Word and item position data
┌──
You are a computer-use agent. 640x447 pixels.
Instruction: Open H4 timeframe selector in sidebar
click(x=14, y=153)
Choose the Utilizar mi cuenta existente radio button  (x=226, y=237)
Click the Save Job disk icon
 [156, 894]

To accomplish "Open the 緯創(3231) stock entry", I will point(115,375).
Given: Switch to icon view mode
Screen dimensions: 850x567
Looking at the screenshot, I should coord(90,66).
└──
┌──
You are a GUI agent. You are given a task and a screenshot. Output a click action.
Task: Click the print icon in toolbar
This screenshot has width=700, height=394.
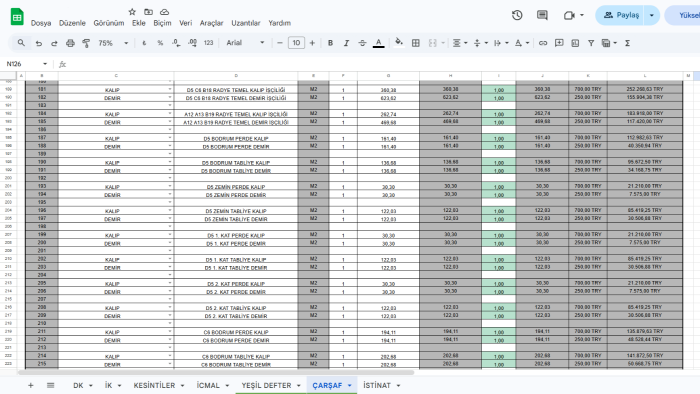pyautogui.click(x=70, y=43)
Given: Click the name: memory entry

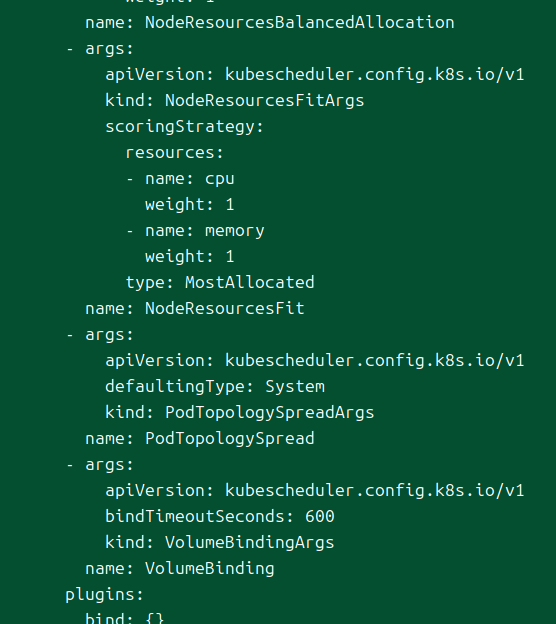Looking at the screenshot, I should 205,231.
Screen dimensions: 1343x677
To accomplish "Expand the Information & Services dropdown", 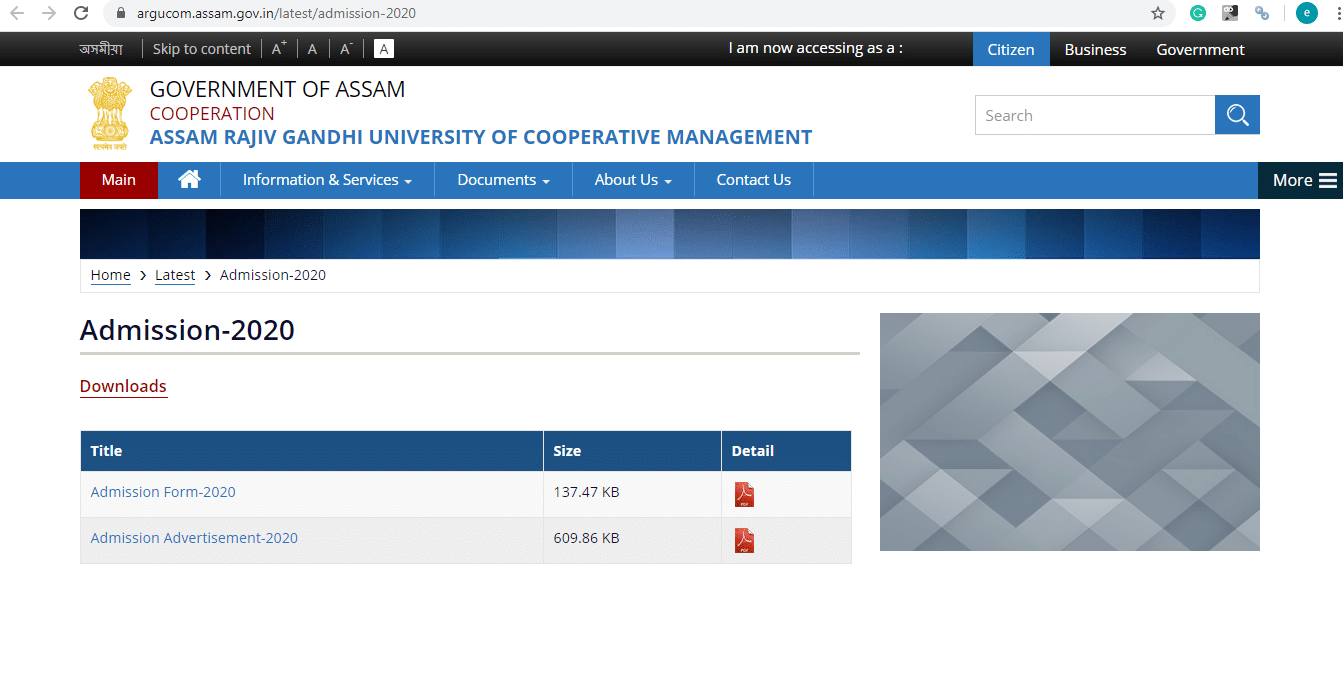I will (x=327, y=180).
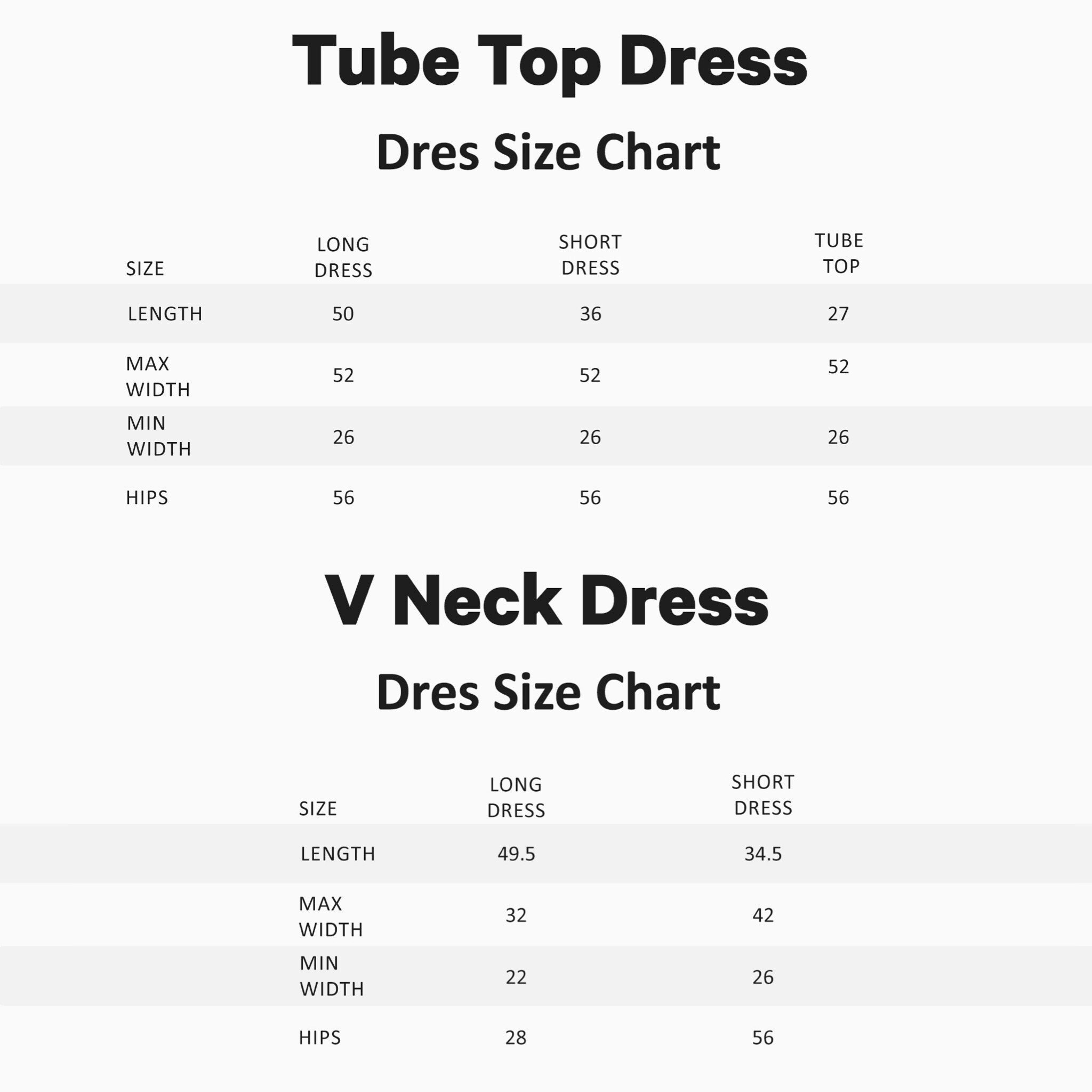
└──
┌──
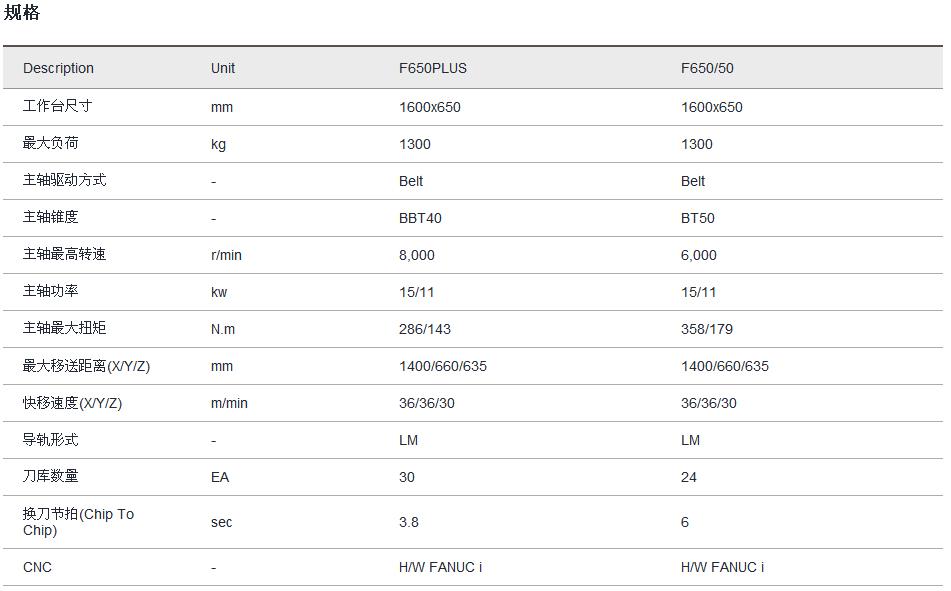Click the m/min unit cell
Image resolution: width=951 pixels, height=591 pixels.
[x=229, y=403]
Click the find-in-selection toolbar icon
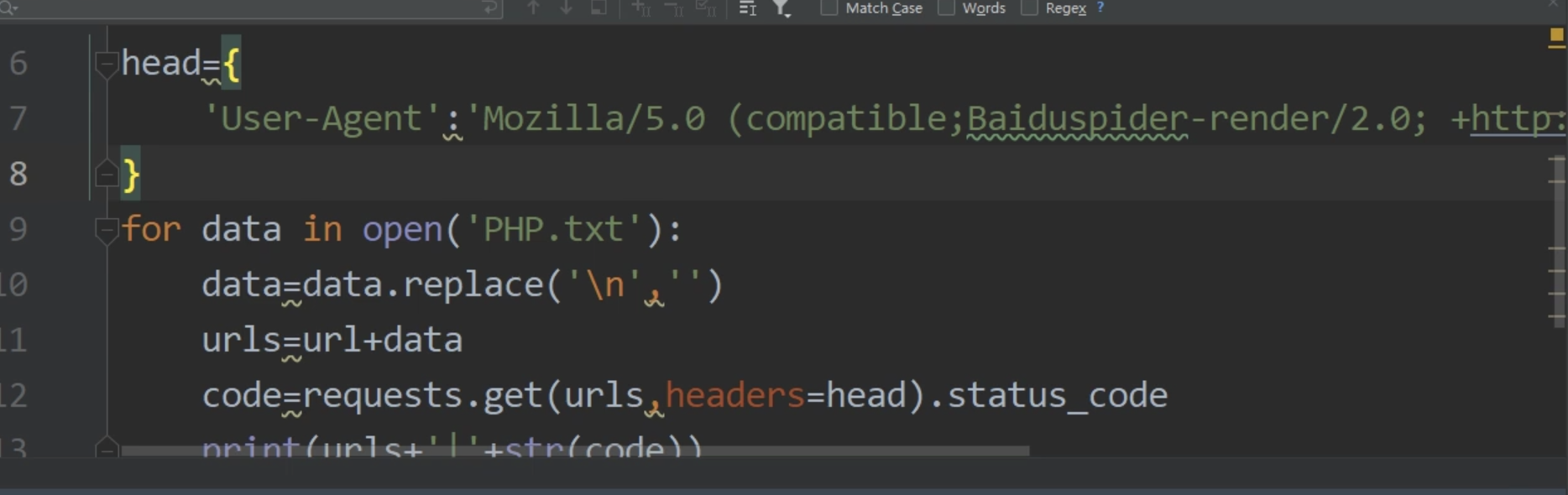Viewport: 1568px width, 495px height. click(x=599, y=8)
└──
▸ To do
Convert the lines starting at the one containing "You are a computer-use agent. 640x447 pixels." and ending at the one containing "Looking at the screenshot, I should coord(90,66)." into a JSON list of strings, one string per line, leaving out blank lines.

▸ Complete response
[
  "You are a computer-use agent. 640x447 pixels.",
  "Instruction: Open H4 timeframe selector in sidebar",
  "click(x=14, y=153)",
  "Choose the Utilizar mi cuenta existente radio button  (x=226, y=237)",
  "Click the Save Job disk icon",
  " [156, 894]",
  "To accomplish \"Open the 緯創(3231) stock entry\", I will point(115,375).",
  "Given: Switch to icon view mode",
  "Screen dimensions: 850x567",
  "Looking at the screenshot, I should coord(90,66)."
]